Gli elettori "ci hanno dato, numericamente e politicamente, il mandato di essere il secondo partito nel Paese". In campagna elettorale, ha detto Letta, "siamo gli unici che hanno fatto una campagna in alternativa alla destra. Tutti gli altri hanno fatto campagna in alternativa a noi". Anche per questo, "secondo me il simbolo del partito deve rimanere lo stesso. Il tricolore, e il forte legame con la storia dell'Ulivo, richiamano il servizio che gli elettori ci hanno chiesto".

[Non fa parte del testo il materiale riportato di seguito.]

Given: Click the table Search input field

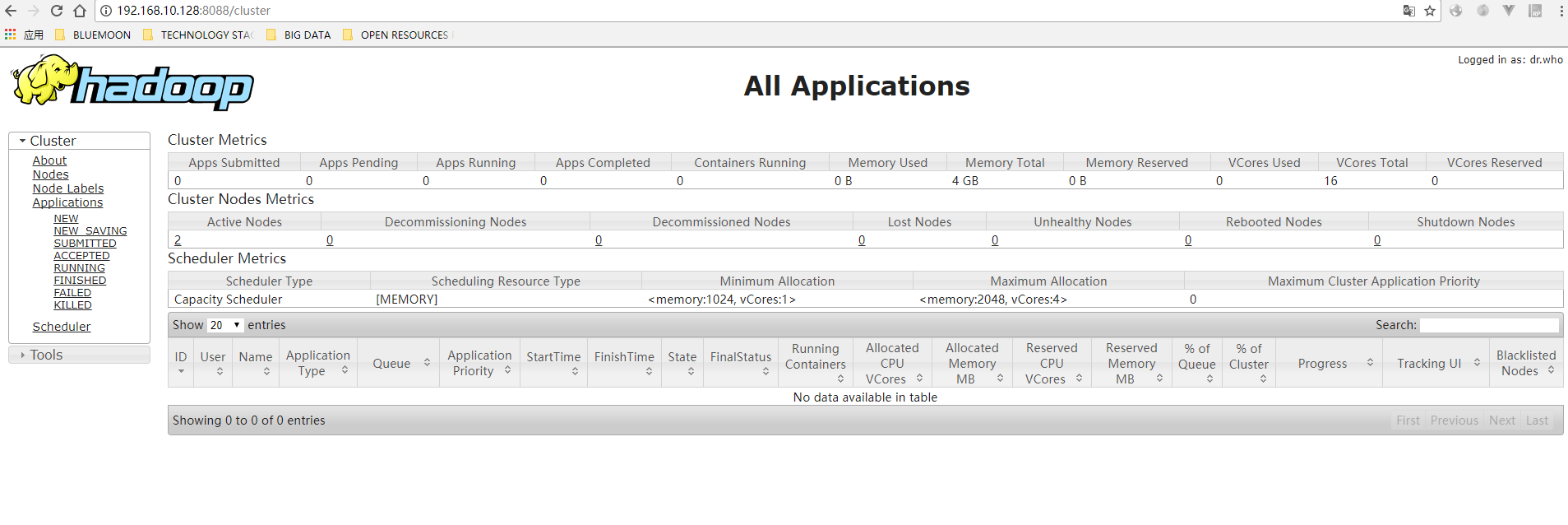Looking at the screenshot, I should click(x=1489, y=325).
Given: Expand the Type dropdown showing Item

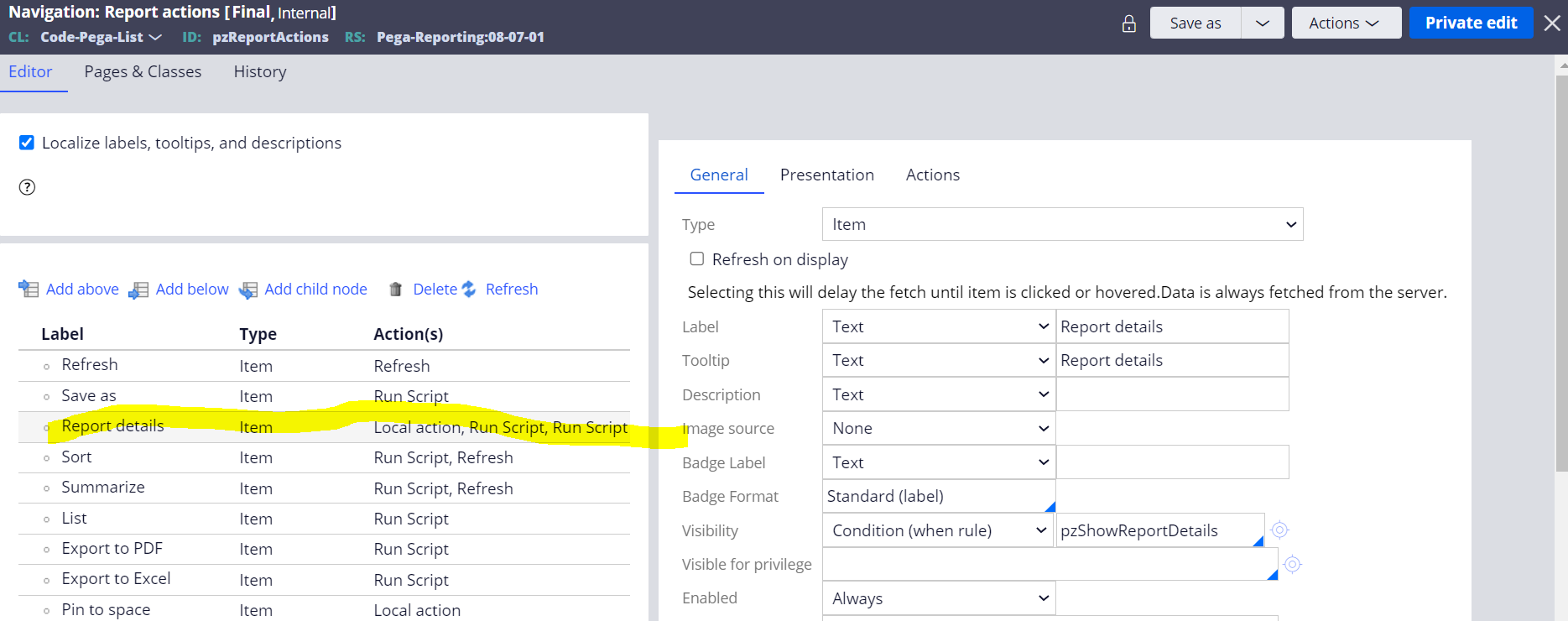Looking at the screenshot, I should 1062,224.
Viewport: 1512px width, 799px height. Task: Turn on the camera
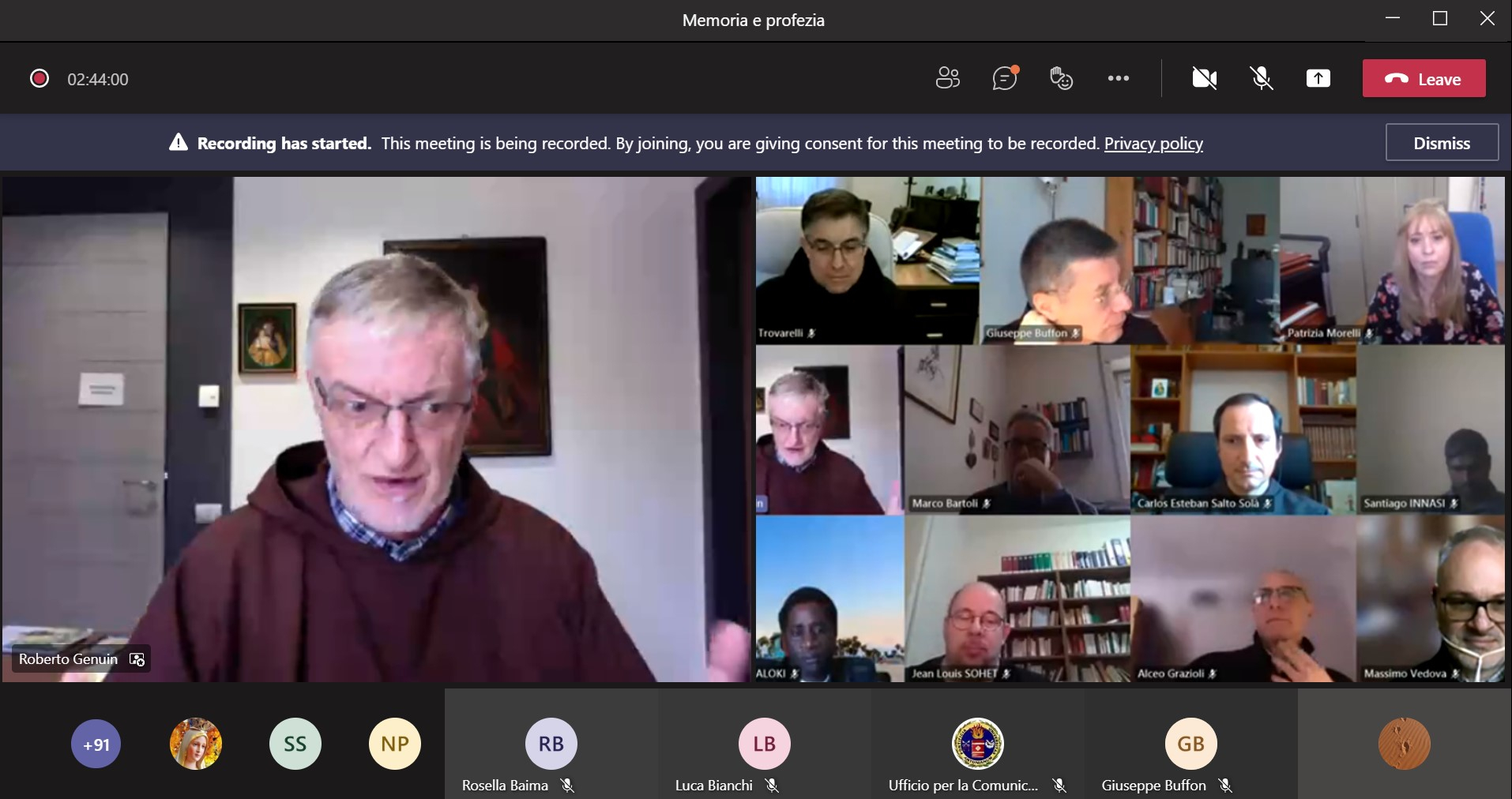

Alle elezioni, la sfortuna di molti non eletti è stata "legata a una legge elettorale pessima, che abbiamo tentato di cambiare nella scorsa legislatura. Dovremo cambiarla nella prossima e lo dico già da ora, siamo disponibili a parlarne con le altre forze politiche". L'unica forza che ha vinto davvero le elezioni "è Fratelli d'Italia. L'unica. Tutte le altre le elezioni non le hanno vinte o le hanno perse. Abbiamo lavorato per costruire il campo largo, è stato impossibile". È stato simile a quanto accaduto "nel 2006, la destra unita fu battuta da un centrosinistra che unì tutti e arrivò a vincere di pochissimo. Questa volta abbiamo avuto interlocutori che non volevano stare insieme".

La caduta del governo, il 20 luglio, "ha interrotto il nostro lavoro e ci ha ingabbiati in una campagna elettorale che ha finito per mettere in secondo piano il nostro progetto, cosa di cui mi prendo la responsabilità. Non dovevamo essere solo il partito di coloro che in Italia ce la fanno; avevamo in testa per il nostro futuro l'intenzione di diventare un partito in grado di rappresentare e parlare con la fascia di italiani che non ce la fanno. Non ci siamo riusciti".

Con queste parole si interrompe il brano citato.